A management information circular containing a complete description of
the Arrangement has been sent to these shareholders in connection with
the special meeting to approve the Arrangement. The information
circular has also been filed on SEDAR.
Resverlogix shareholders of record on April 25, 2013 will be entitled to
vote at the Meeting. Subject to all necessary approvals being obtained,
it is anticipated that the Arrangement will become effective on or
about June 3, 2013. The Toronto Stock Exchange has determined that the
Due Bill trading procedure will be used in connection with the
distribution of the common shares of Spinco to Resverlogix shareholders
pursuant to the Arrangement. Please refer to the information circular
for further information. Resverlogix anticipates issuing a press
release setting forth the relevant dates for the Due Bill trading
procedure.
Pursuant to the Arrangement, Spinco will also be issued royalty
preferred shares in the capital of Resverlogix which will provide
Spinco with a dividend equal to 6 to 12% of "Net Apo Revenue" as
described in the information circular.
As part of the Arrangement, Resverlogix will transfer to Spinco all of
the indebtedness of RVX Therapeutics owing to Resverlogix. Resverlogix
will also transfer between $5 and $10 million of cash to provide for
the initial capitalization of Spinco.
Spinco shares will not be listed on any stock exchange. The Spinco Board
will give due consideration in the future as to whether it is in the
best interests of shareholders of Spinco that the shares become
publicly traded.
There can be no assurances or guarantees that the spin-out will be
completed.
About Resverlogix
Resverlogix Corp. (TSX: RVX) is a clinical stage cardiovascular company
with an epigenetic platform technology that modulates protein
production. Resverlogix is developing RVX-208, a first-in-class small
molecule for the treatment of atherosclerosis. RVX-208 is the first BET
bromodomain inhibitor in clinical trials. New compounds arising from
Resverlogix's epigenetic drug discovery platform function by inhibiting
BET bromodomains and have the potential to impact multiple diseases
including autoimmune diseases, cancer and neurodegenerative diseases
and diabetes mellitus. Resverlogix's common shares trade on the Toronto
Stock Exchange (TSX: RVX). For further information please visit www.resverlogix.com. We can be followed on our blog at http://www.resverlogix.com/blog
This news release may contain certain forward-looking information as
defined under applicable Canadian securities legislation, that are not
based on historical fact, including without limitation statements
containing the words "believes", "anticipates", "plans", "intends",
"will", "should", "expects", "continue", "estimate", "forecasts" and
other similar expressions. In particular, this news release includes
forward looking information relating to the completion of the
Arrangement and the funds to be transferred from Resverlogix to Spinco.
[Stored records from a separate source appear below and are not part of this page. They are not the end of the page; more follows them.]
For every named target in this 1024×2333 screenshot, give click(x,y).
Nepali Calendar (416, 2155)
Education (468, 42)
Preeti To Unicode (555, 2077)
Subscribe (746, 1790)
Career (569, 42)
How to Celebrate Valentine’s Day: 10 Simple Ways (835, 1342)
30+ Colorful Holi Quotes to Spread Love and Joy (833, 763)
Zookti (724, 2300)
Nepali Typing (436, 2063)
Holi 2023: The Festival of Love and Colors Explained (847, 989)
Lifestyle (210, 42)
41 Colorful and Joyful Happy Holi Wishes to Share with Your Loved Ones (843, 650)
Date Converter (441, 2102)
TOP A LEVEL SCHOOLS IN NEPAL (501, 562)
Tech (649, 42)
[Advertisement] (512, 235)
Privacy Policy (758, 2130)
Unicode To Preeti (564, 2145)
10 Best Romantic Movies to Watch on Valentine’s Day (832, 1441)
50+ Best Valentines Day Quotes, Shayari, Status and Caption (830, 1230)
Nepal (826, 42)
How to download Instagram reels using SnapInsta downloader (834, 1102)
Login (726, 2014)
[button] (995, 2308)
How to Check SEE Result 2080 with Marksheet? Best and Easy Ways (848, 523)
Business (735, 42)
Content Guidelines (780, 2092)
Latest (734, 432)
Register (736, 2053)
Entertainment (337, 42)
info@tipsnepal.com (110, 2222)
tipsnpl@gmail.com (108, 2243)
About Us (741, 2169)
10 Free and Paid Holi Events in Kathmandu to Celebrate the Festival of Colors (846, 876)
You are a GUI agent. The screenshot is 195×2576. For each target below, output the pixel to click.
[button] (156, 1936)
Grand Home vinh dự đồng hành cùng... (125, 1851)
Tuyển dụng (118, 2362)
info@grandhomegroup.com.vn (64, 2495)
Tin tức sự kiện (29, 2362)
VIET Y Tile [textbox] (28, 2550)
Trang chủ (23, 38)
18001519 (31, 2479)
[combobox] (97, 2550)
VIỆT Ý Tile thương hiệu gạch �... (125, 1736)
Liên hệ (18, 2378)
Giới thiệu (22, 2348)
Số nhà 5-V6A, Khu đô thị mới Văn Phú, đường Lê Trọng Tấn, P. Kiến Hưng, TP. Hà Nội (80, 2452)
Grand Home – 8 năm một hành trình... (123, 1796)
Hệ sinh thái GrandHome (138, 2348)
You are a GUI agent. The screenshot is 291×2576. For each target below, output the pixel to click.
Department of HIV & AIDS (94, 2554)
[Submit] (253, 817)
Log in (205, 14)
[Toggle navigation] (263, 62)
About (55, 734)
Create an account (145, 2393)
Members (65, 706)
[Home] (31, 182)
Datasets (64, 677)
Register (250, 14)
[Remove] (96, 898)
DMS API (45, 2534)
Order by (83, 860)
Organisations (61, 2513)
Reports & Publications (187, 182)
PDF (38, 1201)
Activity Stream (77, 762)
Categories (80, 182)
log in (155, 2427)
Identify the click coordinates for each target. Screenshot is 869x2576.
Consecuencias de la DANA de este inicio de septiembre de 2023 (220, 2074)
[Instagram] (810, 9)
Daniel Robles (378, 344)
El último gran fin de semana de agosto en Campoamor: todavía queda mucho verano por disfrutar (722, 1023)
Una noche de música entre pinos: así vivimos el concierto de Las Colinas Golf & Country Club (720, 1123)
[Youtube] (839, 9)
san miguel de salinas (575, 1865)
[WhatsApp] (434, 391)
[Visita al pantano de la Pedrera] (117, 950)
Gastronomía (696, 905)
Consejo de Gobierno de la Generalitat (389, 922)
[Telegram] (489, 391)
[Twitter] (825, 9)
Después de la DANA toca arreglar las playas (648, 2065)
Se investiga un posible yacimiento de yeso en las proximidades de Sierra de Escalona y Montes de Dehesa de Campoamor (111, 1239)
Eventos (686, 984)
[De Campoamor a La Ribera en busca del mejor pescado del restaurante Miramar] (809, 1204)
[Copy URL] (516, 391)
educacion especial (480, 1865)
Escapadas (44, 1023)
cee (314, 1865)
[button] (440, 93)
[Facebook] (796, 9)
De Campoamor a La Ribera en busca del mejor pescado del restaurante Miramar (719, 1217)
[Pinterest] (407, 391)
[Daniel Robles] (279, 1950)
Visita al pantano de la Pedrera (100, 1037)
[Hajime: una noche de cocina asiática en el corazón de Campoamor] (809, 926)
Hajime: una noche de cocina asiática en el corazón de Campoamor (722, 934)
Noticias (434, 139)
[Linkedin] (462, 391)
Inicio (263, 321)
Our actual results, events or developments could be materially
different from those expressed or implied by these forward-looking
statements. We can give no assurance that any of the events or
expectations will occur or be realized. By their nature,
forward-looking statements are subject to numerous assumptions and risk
factors including but not limited to those assumptions and risk factors
discussed in our Annual Information Form and most recent MD&A which are
incorporated herein by reference and other documents we file from time
to time with securities regulatory authorities, which are available
through SEDAR at www.sedar.com The forward-looking statements contained in this news release are
expressly qualified by this cautionary statement and are made as of the
date hereof. We disclaim any intention and have no obligation or
responsibility, except as required by law, to update or revise any
forward-looking statements, whether as a result of new information,
future events or otherwise.
For further information, please contact:
Company Contacts:
Donald J. McCaffrey
President & CEO
Resverlogix Corp.
Phone: 403-254-9252
Email: don@resverlogix.com
Sarah Zapotichny
Director of Investor Relations
Resverlogix Corp.
Phone: 403-254-9252
Email: sarah@resverlogix.com
SOURCE: Resverlogix Corp.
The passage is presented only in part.